Rena memotong kalimatku.
“Har,
Ryan memang punya segalanya, punya semua yang disukai wanita. Aku tidak
munafik, aku suka itu tapi aku tidak ingin menyukainya sebatas apa kelebihannya
selain itu, aku betul-betul tidak merasakan apa-apa padanya. Aku hanya ingin
jadi temannya!”
“Ditambah lagi
dia angkuh, aku nggak suka orang kayak gitu hehehe!” Rena terkekeh sendiri
dengan kalimatnya.
“Honestly, plis!”
pintaku padanya.
“I don’t need
a boyfriend, but a real friend who leads my family later in my religion and my
life.” Ada keseriusan menaungi tatapannya.
“If I
can be…” lirihku.
***
Dua
minggu menjelang final test, perpustakaan dalam tubuh kampus
ungu ini jadi ramai, mahasiswa pasti sedang sibuk cari referensi untuk
tugas-tugas akhir sebelum final sama denganku yang sedang terpojok di sudut
tersepi ruangan ini.

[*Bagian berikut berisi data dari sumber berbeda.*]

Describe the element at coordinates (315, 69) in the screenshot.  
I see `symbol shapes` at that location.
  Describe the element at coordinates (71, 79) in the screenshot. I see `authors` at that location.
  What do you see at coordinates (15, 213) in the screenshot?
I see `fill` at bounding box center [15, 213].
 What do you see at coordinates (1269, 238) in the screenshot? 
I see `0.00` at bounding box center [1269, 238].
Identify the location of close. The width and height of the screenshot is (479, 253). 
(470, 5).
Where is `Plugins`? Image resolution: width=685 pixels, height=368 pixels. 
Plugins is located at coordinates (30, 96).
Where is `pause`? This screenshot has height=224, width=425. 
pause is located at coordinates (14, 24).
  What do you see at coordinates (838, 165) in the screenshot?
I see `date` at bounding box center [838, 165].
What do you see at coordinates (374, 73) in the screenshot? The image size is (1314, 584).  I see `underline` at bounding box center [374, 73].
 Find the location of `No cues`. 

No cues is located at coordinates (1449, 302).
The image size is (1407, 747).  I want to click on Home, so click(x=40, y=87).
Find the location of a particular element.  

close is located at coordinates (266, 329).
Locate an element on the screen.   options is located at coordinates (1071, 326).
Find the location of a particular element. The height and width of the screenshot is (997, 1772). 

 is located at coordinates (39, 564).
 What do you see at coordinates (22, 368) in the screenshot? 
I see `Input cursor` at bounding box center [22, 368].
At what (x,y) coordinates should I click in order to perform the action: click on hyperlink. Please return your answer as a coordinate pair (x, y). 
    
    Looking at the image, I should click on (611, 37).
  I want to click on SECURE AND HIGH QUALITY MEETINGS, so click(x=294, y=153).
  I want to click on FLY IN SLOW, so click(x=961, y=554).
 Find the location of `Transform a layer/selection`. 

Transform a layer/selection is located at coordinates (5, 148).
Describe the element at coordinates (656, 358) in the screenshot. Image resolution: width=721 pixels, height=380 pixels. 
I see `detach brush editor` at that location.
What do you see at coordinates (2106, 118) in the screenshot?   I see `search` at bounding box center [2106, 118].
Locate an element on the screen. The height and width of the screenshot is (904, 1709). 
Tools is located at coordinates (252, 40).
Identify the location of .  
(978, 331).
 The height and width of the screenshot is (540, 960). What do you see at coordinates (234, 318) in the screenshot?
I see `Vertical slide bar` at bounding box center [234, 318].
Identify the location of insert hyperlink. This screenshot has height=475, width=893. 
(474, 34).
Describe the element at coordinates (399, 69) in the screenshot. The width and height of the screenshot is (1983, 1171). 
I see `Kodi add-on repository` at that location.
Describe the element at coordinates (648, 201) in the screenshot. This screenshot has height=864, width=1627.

Bukan untuk mengerjakan tugas aku hanya sedang menunggu
Ryan. Tadi pagi dia menelponku ada yang ingin dia tanyakan. Pasti soal Rena
lagi. Anak itu masih belum menyerah padahal baru kemarin ia ditolak, Rena
menceritakannya padaku. Hanya saja aku sudah cukup lama menunggunya namun dia
tak tampak juga. Sebuah pesan singkat membuyarkan lamunanku.
“Har, aku di
depan perpus. Bisa keluar?
Tanpa
pikir panjang, aku menyambar ransel di loker penitipan bergegas menemui Ryan.
Dari jendela perpustakaan aku bisa melihatnya, dia pun sedang melihat ke
arahku. Wajahnya tanpa ekspresi.
“Aku
sungguh-sungguh menyukainya, Har!” Keluh Ryan membuka percakapan.
“Meskipun dia
hanya melirikku, aku sangat bahagia.”
“Ryan, boleh
aku tahu alasanmu menyukainya?”
“Aku
menyukainya, Har. Jujur, aku tak tahu kenapa, namun setiap berada di dekatnya,
aku melihat ketulusan seperti mengalir dari tatapannya”
“Ya ampun!
Ternyata kaupun bisa romantis!” Kucoba untuk membuatnya tersenyum.
“Plis, Har.
Aku serius.”
“Ryan, kamu
temanku dan Rena sahabatku, aku tentu senang jika kalian bisa bersama karena
aku tahu kalian itu cocok
hanya saja Rena sudah mengatakan alasannya kan?”
“Dia butuh
seorang imam bukan seorang pacar! Aku tak menganggap itu berlebihan karena wajar
jika Rena memilih yang seperti itu.”
“Lalu, kenapa
kau tak jadi imamnya saja?”
“Har, mana
bisa aku jadi imam? Pengetahuan agamaku standar, imanku naik turun dan untuk
jadi seorang imam itu nggak gampang, tanggung jawabnya berat!”
“Ryan….Ryan…jadi
selama ini kamu pikir imam yang seperti ‘itu’ yang Rena maksud?”
“Loh, dia
sendiri yang mengatakannya.”
“Yang dia
maksud itu seorang suami!!! Dia nggak berniat pacaran langsung nikah begitu!”
“Suami?”Ryan
melongo
“Iya, suami!”
“Yang itu aku
sanggup!”
“Kalo begitu
lamar dia, kalo ngga’ ya diambil orang!” Jawabku sambil berlalu karena aku
yakin dia pasti masih akan mengejarku.
“Tapi kamu
yakin dia bakal nerima aku? Kan belum kerja, kuliah saja baru semester
lima…”jawab Ryan lemas.
“Soal itu
tanya langsung padanya. Ryan, aku sangat mengenalnya, dia memang cukup istimewa
tapi plis kalo memang kalian nantinya
bisa bersama jangan sakiti dia, karena dia sahabat yang aku sayang…Eits, jangan curiga dulu semuanya tulus kok.” Kuucapkan kalimat itu
dengan sungguh-sungguh. Kutatap Ryan percaya.
“Apa sebagai
sahabatnya kau tidak pernah punya perasaan yang lebih istimewa padanya?”
selidik Ryan.
“Persahabatan
kami lebih baik dari cinta itu
sendiri”. Oups, kalimat itu terlontar begitu saja.
“Artinya kamu
memang menyukainya!” Ryan menyimpulkan.
“Ryan, plis…aku lebih menjagokan kamu untuk
dekat dengannya. Aku hanya tak mau merusak persahabatan kami, aku tak ingin
Rena menjauhiku, itu saja.” Jawabku tegas.
“Kamu yakin,
Har?” Tanya lagi.
Aku hanya
menatap lantai koridor kampus yang kami lalui tanpa menjawab pertanyaan Ryan.
“Bagaimana
jika ia pun menyukaimu?” Aku menghentikan langkah mendengar pertanyaan
tersebut. Sekilas ada rasa senang mendengar kemungkinan itu, tapi…
“Tidak mungkin
dia hanya menganggapku sahabat…” Jawabku lirih.
“Lalu
bagaimana jika memang itu kenyataannya, Har?”
Tiba-tiba
sebuah suara yang sangat aku kenal mengejutkan kami, Rena!
Maka, aku tak
bisa menjawab lidahku kelu seketika sedang Ryan berlalu dengan pasti, kecewa.